Thirteen years after the kidney transplantation, a diagnostic follow-up of the donor's family was initiated. The boy's mother and the mother's three sisters, now 54–64 years old, were diagnosed with from 10 to 61% of lower normal enzyme activity levels in blood leukocytes (from 2.2–13.4 μkat/kg protein in the presence of N-acetylgalactosamine inhibitor, normal range 23–38), as commonly found in Fabry heterozygotes (Table 1). His mother also had elevated plasma and urine globotriaosylceramide (GL-3) levels. However, as in her son, Fabry-related symptoms were lacking, and our baseline Fabry investigations gave normal findings (Table 1). Diagnostic kidney biopsies, performed in two of the mother's sisters, revealed completely normal findings in one and only a single cell (podocyte) with myelin figures in the other. All the sisters’ 11 children (9 boys and 2 girls) were healthy and asymptomatic.

The index patient certainly fulfilled major diagnostic criteria for a Fabry disease diagnosis – but would he have become clinically affected? The family history suggests otherwise: the maternal grandmother was GLA c.593C>T-negative, and the maternal grandfather had died at an age of 91 years after a life as a healthy man. Even though confined germline mosaicism for a GLA mutation could be an explanation for his lack of symptoms,5 we find it more likely that this previously unknown GLA missense change is non-penetrant. The major reason for this is the normal kidney biopsies in two of his daughters. Characteristic morphological changes in the kidneys are unequivocal findings in both male and female Fabry patients, from early childhood and onward.6 In addition, the a priori likelihood that nine grown-up sons of female GLA mutation carriers have always been completely asymptomatic, if there really is Fabry disease in the family, is <1%.

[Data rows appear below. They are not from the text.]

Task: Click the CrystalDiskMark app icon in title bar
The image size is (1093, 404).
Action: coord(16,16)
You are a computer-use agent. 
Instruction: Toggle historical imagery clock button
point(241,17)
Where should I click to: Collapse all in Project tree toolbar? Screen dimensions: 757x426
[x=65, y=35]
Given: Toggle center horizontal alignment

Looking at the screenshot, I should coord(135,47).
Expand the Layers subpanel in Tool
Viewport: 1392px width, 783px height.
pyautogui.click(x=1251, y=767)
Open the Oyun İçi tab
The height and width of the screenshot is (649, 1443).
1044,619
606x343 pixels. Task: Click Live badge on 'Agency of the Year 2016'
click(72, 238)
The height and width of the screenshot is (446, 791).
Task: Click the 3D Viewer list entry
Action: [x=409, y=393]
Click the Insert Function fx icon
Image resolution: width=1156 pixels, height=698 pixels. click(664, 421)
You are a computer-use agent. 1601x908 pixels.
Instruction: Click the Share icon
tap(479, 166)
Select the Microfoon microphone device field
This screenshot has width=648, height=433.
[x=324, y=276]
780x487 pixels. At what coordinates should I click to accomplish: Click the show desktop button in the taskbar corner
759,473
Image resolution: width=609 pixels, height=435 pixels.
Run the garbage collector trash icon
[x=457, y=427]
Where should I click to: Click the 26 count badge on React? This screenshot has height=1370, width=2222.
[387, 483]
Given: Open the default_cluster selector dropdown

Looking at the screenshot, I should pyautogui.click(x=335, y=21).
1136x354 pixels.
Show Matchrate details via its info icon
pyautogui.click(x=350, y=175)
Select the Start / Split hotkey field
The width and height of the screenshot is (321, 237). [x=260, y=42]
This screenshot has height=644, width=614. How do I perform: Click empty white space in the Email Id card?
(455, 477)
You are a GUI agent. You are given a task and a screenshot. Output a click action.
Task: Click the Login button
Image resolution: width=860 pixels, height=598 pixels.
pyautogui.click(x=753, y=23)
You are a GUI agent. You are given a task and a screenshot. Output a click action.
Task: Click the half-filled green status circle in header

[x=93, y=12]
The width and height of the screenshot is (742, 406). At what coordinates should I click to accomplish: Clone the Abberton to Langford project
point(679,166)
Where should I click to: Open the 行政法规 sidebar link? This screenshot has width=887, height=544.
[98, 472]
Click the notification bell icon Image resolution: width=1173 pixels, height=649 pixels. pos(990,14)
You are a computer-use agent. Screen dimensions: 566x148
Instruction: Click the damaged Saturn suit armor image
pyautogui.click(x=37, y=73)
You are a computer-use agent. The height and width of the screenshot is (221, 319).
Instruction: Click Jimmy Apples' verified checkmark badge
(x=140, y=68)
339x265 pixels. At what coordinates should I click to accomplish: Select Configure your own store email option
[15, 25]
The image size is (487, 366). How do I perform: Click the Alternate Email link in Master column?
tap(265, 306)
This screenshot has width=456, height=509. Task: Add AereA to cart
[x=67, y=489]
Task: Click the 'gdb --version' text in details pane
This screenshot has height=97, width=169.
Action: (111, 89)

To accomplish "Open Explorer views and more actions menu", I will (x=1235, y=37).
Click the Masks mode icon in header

The prevalence of such biochemically true-positive but clinically false-positive alleles in metabolic enzymes is unknown. We suggest calling them as fringe alleles. Such alleles are most likely found upon screening of low-risk group, like in general newborn screening. In Fabry disease, pharmaceutical companies advocate low threshold for testing and family follow-up. This family exemplifies that diagnostic skepticism may be warranted if clinical support of a metabolic condition is lacking. In the era of expensive orphan drug therapy for an increasing number of metabolic disorders, this letter is meant as a word of caution against the prevailing view that is reminiscent of a Robbie Williams hit: Let me ascertain you!